**SELECTED EXTRACT:**
- - -

Novel Coronavirus originated in Wuhan, China.
One American citizen has died.
Some symptoms of the virus include shortness of breath, fever and cough.
The virus was recently named COVID-19.
Just over 64,000 people are infected with the illness worldwide as of 2/14/2020.
(NewsReady.com) – As world leaders fight to contain the coronavirus, they have another problem: fake news designed to cause panic. With people on social media sites and groups like QAnon spreading rumors about the virus, sometimes with very convincing screenshots, it’s hard to know who to trust. Fortunately, officials and news organizations all over the world are fighting the campaign of disinformation.
Whenever there is a new, scary virus introduced or even an old one in the case of Ebola, there are people who will spread conspiracy theories. We’ve seen it time and again. Hopefully, we can help put some of these theories to rest once and for all.
We’ve listed some of the top rumors as well as the truth about each one below.
9 Lies About the Coronavirus
- Lie: The World Health Organization (WHO) director told countries that they are all on their own.
Truth: That never happened. The WHO has been actively participating in the fight to contain the virus.
- Lie: Coronavirus isn’t new, a patent was submitted to develop a vaccine for the virus in 2015.
Truth: In 2015, a patent was filed to develop a vaccine for the strain of the coronavirus that impacts birds.
- Lie: The Federal Emergency Management Agency (FEMA) proposes martial law to fight the spread of the virus in the US.
Truth: FEMA has done nothing of the sort and only Congress or President Trump have the power to declare martial law.
- Lie: There’s an outbreak at Ryerson University in Canada.
Truth: Ryerson officials are disputing the claim.

- - -

**TASKS FOR THIS EXERCISE:**
1. In the coronavirus article, what was the 2015 patent filed for?
2. Please continue the coronavirus article after its last line, keeping the same lie-and-truth format.

- - -

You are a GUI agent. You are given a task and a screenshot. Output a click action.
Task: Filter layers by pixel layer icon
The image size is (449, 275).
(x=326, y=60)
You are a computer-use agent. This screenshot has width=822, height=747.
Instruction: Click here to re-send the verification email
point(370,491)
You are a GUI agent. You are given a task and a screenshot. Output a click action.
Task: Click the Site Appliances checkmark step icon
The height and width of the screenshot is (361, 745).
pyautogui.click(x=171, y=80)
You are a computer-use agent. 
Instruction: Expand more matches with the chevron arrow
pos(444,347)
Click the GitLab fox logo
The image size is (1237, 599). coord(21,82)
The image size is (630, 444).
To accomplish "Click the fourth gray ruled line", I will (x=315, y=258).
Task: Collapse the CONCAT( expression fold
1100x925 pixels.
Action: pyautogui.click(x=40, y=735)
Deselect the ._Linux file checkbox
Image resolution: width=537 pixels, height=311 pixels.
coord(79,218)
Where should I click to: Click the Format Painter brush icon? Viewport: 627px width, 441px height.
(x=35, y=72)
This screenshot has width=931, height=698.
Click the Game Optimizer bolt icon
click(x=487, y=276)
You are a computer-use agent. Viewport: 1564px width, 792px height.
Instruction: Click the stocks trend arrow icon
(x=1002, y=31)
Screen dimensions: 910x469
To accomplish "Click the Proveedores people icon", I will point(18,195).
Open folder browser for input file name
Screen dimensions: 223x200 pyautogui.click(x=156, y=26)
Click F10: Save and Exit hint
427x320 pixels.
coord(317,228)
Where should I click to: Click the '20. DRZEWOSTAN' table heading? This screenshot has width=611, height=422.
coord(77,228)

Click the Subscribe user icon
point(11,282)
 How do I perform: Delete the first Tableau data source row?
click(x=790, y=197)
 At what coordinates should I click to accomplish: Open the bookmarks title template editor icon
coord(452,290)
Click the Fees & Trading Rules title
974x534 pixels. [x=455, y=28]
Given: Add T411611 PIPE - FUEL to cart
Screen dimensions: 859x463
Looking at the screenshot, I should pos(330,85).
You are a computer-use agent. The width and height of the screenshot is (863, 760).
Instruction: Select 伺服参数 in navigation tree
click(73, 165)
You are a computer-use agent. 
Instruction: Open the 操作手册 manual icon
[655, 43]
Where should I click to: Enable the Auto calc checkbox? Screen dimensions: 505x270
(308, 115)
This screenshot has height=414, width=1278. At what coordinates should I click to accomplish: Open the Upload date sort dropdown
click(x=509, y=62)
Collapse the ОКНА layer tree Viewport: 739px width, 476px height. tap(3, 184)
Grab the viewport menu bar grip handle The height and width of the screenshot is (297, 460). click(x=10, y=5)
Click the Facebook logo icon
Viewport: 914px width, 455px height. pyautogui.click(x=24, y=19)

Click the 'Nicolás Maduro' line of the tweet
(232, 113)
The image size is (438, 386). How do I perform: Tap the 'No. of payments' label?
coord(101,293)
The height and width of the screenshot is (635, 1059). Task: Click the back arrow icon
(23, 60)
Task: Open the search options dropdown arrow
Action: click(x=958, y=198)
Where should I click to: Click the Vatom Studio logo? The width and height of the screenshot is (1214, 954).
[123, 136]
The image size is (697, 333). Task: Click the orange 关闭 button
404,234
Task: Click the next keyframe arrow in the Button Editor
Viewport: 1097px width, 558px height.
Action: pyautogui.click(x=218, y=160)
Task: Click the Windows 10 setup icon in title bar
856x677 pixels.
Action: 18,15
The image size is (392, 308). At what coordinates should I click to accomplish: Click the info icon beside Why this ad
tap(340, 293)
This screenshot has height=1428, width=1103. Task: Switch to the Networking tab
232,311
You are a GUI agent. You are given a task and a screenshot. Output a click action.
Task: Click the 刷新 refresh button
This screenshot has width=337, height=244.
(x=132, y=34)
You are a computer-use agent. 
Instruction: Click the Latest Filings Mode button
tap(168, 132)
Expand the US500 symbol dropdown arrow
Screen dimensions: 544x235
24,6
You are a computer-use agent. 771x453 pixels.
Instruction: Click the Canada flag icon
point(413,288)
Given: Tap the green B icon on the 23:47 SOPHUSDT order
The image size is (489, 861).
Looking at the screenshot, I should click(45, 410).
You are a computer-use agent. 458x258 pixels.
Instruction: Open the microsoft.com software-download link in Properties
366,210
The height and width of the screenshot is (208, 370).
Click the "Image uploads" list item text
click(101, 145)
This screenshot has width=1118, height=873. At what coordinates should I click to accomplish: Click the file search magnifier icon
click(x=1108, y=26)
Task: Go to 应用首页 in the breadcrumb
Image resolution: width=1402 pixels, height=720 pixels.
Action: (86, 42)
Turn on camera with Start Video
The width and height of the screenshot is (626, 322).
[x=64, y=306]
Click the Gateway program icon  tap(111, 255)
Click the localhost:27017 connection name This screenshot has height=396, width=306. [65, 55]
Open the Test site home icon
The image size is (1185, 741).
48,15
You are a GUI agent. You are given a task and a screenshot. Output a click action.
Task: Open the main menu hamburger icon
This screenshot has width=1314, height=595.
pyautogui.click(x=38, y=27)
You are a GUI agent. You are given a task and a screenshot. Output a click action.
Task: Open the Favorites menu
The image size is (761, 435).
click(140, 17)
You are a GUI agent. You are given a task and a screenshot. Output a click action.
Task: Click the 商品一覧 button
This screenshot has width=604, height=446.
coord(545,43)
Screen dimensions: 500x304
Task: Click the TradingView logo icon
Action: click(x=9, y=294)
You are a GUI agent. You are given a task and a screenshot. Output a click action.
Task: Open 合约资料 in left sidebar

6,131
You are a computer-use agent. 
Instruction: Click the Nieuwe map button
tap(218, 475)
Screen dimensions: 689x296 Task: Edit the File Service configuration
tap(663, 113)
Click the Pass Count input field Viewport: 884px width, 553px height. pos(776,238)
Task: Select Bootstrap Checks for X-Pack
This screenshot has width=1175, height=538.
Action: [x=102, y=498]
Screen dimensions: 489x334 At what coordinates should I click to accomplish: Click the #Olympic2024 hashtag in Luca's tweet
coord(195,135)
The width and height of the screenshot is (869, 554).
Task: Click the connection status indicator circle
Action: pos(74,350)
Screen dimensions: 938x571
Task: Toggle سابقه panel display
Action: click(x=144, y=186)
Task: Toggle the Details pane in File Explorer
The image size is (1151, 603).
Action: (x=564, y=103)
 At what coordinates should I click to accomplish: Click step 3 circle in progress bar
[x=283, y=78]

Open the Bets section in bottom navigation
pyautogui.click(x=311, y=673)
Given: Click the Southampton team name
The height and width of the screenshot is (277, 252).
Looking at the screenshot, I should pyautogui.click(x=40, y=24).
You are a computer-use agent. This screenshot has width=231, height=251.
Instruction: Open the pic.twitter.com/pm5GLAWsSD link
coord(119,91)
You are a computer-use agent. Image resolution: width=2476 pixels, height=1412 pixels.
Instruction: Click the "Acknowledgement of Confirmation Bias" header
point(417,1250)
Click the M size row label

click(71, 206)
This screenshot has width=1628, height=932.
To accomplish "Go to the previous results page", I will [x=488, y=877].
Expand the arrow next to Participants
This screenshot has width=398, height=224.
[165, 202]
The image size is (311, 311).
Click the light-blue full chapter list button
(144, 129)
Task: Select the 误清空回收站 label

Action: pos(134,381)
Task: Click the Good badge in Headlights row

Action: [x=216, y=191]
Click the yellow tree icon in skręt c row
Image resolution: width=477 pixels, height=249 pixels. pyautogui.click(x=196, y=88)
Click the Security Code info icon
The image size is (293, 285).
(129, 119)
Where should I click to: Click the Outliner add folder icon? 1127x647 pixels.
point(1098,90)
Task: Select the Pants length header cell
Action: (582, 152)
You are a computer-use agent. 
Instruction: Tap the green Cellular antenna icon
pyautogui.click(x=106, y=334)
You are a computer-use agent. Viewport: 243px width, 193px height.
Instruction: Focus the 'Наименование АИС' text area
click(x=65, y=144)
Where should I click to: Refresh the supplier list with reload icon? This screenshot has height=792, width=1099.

- - -

**ANSWERS TO THIS EXERCISE:**
1. A vaccine for the strain of the coronavirus that impacts birds.

2.
Ryerson University is aware that there are fake social media posts alleging that students have been admitted to hospital with the coronavirus today. There are no cases of coronavirus at Ryerson. For information on Security Alerts at Ryerson, please visit https://t.co/HDzMzq2nDh.
— Ryerson University (@RyersonU) January 27, 2020
- Lie: Vitamin C and other herbal remedies cure the coronavirus.
Truth: There is no cure.
- Lie: Chinese people eating bat soup caused the coronavirus.
Truth: The rumor originated from a video of an Asian woman eating bat soup. The video was actually filmed in 2016 and it wasn’t in China, she was in Palau, a South Pacific island.
- Lie: Cannabis will cure the coronavirus because it has antivirals in it.
Truth: There’s no proof to support this claim.
- Lie: The virus has killed 112,000.
Truth: The actual death toll is 1,383 (as of this writing).
- Lie: The Chinese government created the illness to control the population.
Truth: This rumor started on TikTok but it is fake news.
Be sure to only share updates from reputable sources like governments, the WHO or trusted news organizations. And if something sounds a little weird, investigate further. The internet is full of people who have nothing better to do than incite fear, don’t fall victim to their lies.